모델 학습을 위해 hyperopt를 사용   
로깅을 위해 mlflow 사용

In [7]:
from hyperopt import fmin, tpe, hp, STATUS_OK, Trials
import mlflow
from sklearn import metrics
import xgboost as xgb

In [8]:
ex_id = mlflow.create_experiment(name='ex3', artifact_location='ex2path')
mlflow.set_experiment(experiment_name='ex3')

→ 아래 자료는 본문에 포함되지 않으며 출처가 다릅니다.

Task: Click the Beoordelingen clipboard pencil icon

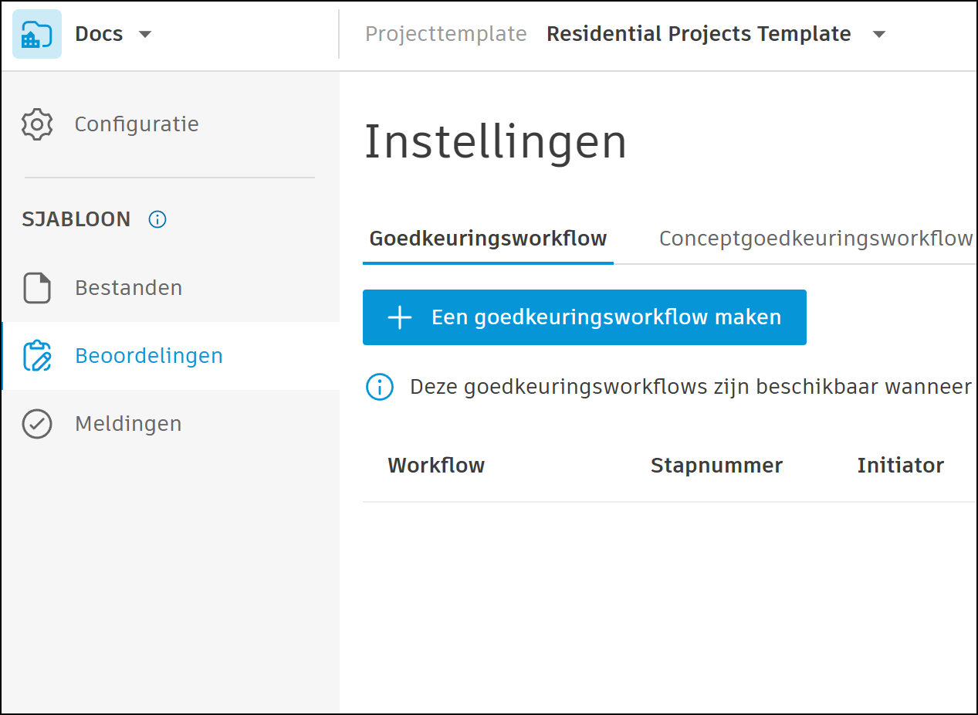Action: click(37, 356)
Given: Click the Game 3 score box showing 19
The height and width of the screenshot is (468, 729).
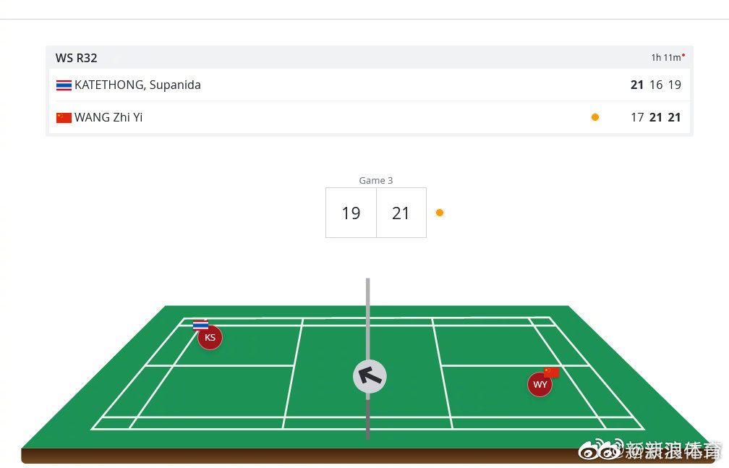Looking at the screenshot, I should (351, 213).
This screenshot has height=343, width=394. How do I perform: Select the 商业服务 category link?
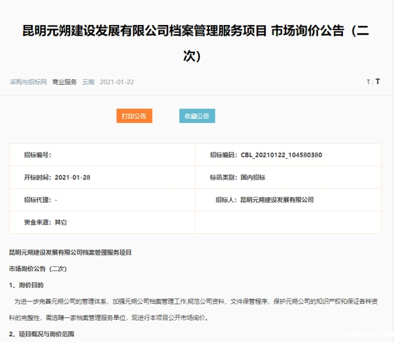coord(64,82)
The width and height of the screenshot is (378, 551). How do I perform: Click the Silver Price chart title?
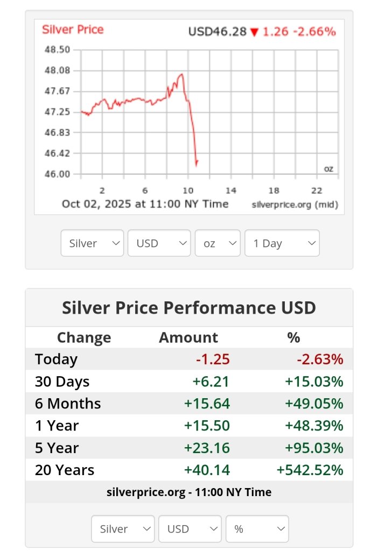tap(73, 30)
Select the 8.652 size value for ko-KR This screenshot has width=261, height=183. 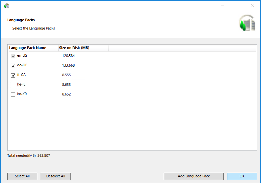tap(66, 94)
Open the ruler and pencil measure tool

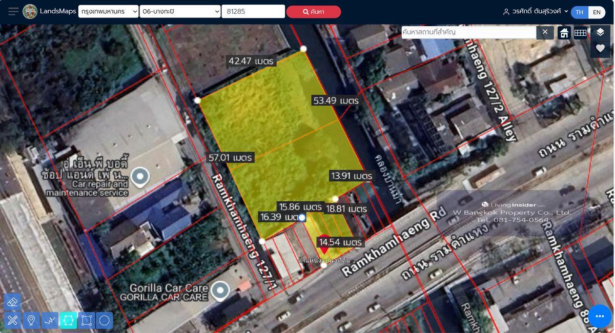pyautogui.click(x=12, y=321)
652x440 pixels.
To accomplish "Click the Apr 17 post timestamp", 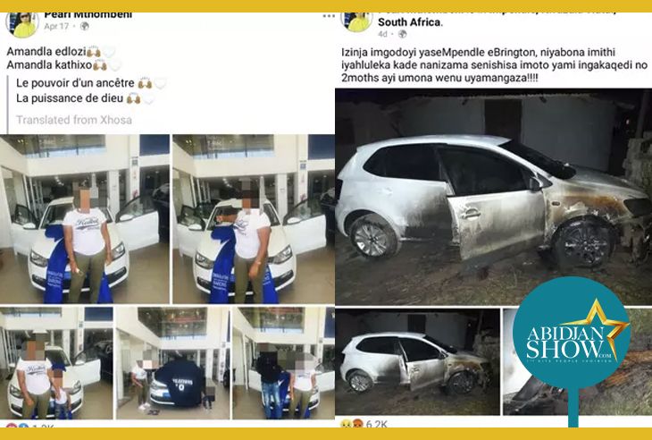I will pos(56,26).
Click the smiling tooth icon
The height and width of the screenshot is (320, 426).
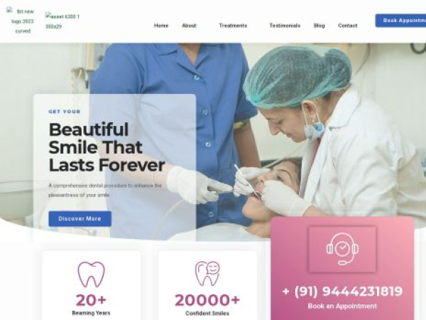tap(207, 274)
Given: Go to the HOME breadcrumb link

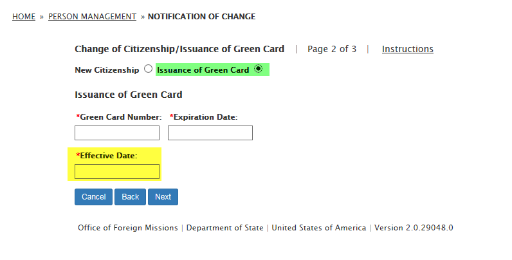Looking at the screenshot, I should pyautogui.click(x=24, y=17).
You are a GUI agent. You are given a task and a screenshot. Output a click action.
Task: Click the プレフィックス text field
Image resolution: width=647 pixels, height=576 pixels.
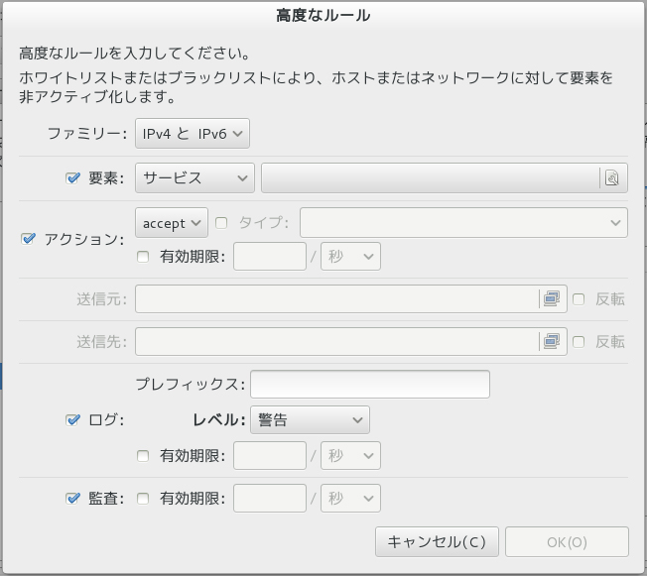click(370, 384)
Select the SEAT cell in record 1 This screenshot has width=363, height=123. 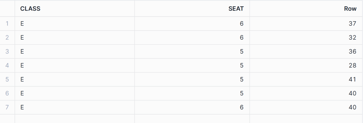pyautogui.click(x=192, y=24)
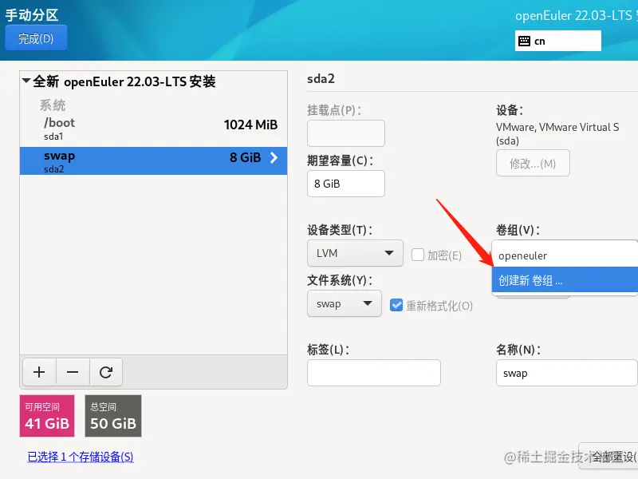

<Experiment: artifact_location='/Users/sguys99/Desktop/project/self-study/xgboost/effective_xgboost/ex2path', creation_time=1692832509739, experiment_id='861349195765381159', last_update_time=1692832509739, lifecycle_stage='active', name='ex3', tags={}>

In [9]:
with mlflow.start_run():
    params = {'random_state': 42}
    rounds = [{'max_depth': hp.quniform('max_depth', 1, 12, 1),  # tree
               'min_child_weight': hp.loguniform('min_child_weight', -2, 3)},
              {'subsample': hp.uniform('subsample', 0.5, 1),   # stochastic
               'colsample_bytree': hp.uniform('colsample_bytree', 0.5, 1)},
              {'gamma': hp.loguniform('gamma', -10, 10)}, # regularization
              {'learning_rate': hp.loguniform('learning_rate', -7, 0)} # boosting
    ]

    for round in rounds:
        params = {**params, **round}
        trials = Trials()
        best = fmin(fn=lambda space: xhelp.hyperparameter_tuning(
                space, X_train, y_train, X_test, y_test),            
            space=params,           
            algo=tpe.suggest,            
            max_evals=10,            
            trials=trials,
            timeout=60*5 # 5 minutes
        )
        params = {**params, **best}
        params['max_depth'] = int(params['max_depth']) # 실수로 변경해야 작동함
        for param, val in params.items():
            mlflow.log_param(param, val)
        
        xg = xgb.XGBClassifier(eval_metric='logloss', early_stopping_rounds=50, **params)
        xg.fit(X_train, y_train,
               eval_set=[(X_train, y_train),
                         (X_test, y_test)
                        ]
              )     
        for metric in [metrics.accuracy_score, metrics.precision_score, metrics.recall_score, 
                       metrics.f1_score]:
            mlflow.log_metric(metric.__name__, metric(y_test, xg.predict(X_test)))
            
    model_info = mlflow.xgboost.log_model(xg, artifact_path='model')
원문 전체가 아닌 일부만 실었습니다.